Alles Banane
Gesundheitsminister Jens Spahn gerät nicht nur in Sachen Pandemie-Strategie ins Schlingern
Vier vor eins sitzt Jens Spahn ziemlich allein da. Im Bundestag. Hätte wer eine Illustration bestellt für die Lage des deutschen Bundesgesundheitsministers: voilà. Man kann das ein bisschen unfair nennen, einerseits – weil in der Fragestunde des Parlaments die Regierungsbank grundsätzlich spärlich besetzt ist.

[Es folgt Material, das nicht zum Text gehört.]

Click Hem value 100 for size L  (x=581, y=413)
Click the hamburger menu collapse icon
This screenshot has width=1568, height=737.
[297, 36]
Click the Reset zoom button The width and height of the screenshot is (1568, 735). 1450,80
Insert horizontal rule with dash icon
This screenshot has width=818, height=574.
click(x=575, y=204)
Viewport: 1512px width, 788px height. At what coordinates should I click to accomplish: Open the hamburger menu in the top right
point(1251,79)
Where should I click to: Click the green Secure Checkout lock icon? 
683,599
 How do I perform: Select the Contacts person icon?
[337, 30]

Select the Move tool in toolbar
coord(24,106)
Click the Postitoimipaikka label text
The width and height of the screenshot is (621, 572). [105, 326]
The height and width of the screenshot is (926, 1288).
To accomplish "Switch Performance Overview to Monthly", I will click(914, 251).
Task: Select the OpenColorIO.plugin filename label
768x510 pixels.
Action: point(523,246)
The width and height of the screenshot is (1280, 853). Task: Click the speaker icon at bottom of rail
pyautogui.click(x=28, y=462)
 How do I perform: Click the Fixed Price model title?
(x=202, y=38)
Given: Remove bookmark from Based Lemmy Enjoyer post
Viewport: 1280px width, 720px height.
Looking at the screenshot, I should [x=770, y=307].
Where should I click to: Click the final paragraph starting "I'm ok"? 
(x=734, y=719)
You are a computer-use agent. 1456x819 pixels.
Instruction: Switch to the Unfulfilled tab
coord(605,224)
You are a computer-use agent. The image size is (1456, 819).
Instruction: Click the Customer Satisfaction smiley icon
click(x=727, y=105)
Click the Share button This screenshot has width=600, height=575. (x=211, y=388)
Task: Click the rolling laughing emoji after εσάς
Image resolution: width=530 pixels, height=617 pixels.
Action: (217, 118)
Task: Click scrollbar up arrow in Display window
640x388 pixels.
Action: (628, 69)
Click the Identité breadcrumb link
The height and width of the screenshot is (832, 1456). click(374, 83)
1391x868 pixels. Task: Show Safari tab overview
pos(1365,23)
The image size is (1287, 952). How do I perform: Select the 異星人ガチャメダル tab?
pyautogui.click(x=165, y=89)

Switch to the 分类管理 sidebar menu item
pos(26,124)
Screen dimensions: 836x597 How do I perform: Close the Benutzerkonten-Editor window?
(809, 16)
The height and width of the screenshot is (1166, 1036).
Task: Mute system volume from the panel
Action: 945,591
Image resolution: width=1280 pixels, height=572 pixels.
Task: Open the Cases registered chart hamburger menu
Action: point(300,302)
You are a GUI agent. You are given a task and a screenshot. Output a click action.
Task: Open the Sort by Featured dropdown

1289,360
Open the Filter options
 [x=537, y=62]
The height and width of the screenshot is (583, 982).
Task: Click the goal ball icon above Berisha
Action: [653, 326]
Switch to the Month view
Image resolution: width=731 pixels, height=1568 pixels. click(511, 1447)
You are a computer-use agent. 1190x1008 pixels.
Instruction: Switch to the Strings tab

Andererseits: Zu Spahns größten Vorzügen gehört Fairness nicht.
Er hat Qualitäten. Der Karikaturist des Berliner „Tagesspiegel“etwa liebt Spahns Kinn. Auf Klaus Stuttmanns Zeichnungen bricht es sich Bahn wie ein gepanzerter Dampfer im Eis. Nicht sehr viel anders hat Spahn Karriere gemacht.
Mit 22 saß er im Bundestag, mit 35 wurde er Staatssekretär und mit 38 Minister. Nicht, dass seine Parteifreundin und Kanzlerin Angela Merkel ihn wirklich in ihrem letzten Kabinett gewollt haben würde. Sie kam einfach nicht an ihm vorbei.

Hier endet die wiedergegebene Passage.